When we compare the calculated values from the graph to the original measured value, we notice that there is a difference of about 10 Ω. This may be due to the resistance in the circuit wires since we initially measured the resistance of the 100 Ω resistor directly, without using any wires in addition to the DMM ones.

Solderless Breadbords, Open-circuits and Short-circuits

In this lab we analyze open and short circuits on a breadboard. We connect wires to the breadboard in various configurations and use a digital multimeter (DMM) to measure the resistance in each configuration. Using this information we determine whether we have an open circuit or a short circuit.

First, we connected the two wires in the same row. The DMM read 0.5 Ω,

Next we set the wires on the same row but on opposite sides of the central channel. The DMM reading was 2.21 MΩ.

Next, we set the wires on the same side of the central channel, but not on the same row or column. The reading on the DMM was 1.80 MΩ.

Finally, we connected two green wires on opposite sides of the central channel, but not on the same row. We used a third yellow wire whose ends were connected to the same row of each individual green wire. The reading on the DMM was 0.6 Ω.

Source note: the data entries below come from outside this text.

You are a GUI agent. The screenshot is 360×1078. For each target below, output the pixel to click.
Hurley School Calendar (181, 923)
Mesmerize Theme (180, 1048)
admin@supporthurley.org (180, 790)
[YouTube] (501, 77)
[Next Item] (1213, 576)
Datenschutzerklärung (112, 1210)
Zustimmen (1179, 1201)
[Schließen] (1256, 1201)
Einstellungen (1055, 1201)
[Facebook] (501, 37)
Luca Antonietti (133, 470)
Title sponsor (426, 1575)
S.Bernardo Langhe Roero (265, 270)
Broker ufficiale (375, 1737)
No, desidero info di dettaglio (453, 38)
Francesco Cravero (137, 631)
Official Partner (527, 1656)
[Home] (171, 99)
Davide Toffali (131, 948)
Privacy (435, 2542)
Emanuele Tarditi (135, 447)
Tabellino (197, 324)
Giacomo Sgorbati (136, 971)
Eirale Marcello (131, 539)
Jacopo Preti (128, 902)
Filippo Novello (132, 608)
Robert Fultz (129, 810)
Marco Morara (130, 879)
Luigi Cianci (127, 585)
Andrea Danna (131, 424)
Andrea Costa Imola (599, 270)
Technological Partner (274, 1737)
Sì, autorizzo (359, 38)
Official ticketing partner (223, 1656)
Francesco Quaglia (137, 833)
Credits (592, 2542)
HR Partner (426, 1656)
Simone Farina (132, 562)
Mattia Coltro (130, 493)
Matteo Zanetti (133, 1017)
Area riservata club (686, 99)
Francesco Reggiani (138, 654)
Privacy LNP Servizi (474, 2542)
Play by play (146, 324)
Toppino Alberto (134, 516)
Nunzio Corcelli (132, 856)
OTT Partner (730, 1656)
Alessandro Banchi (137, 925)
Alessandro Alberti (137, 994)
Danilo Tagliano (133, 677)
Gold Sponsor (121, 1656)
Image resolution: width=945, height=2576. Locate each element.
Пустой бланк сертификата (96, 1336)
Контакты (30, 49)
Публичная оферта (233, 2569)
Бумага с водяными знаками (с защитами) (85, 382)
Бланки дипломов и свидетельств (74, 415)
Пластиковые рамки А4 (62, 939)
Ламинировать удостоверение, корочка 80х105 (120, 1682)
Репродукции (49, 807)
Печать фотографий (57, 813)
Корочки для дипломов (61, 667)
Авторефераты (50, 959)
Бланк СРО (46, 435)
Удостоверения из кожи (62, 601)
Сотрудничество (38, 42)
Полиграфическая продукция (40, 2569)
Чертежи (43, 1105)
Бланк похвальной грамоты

After analyzing the data, we noticed that the first and last wiring configurations had very low resistances and the second and third wiring configurations had very high resistances. The low resistance configurations approached zero resistance while the high ones approached infinity. This suggests that the first and last configurations were closed circuits and the second and third configurations were open circuits.

This tells us valuable information about how the breadboard works:

• The two sections separated by the central channel are independent from one another.
• Anything plugged in to the same row on the same side of the central channel are connected together.
• A row on one side of the central channel can be connected to any row on the other central channel by connecting a wire that goes from one side to the other.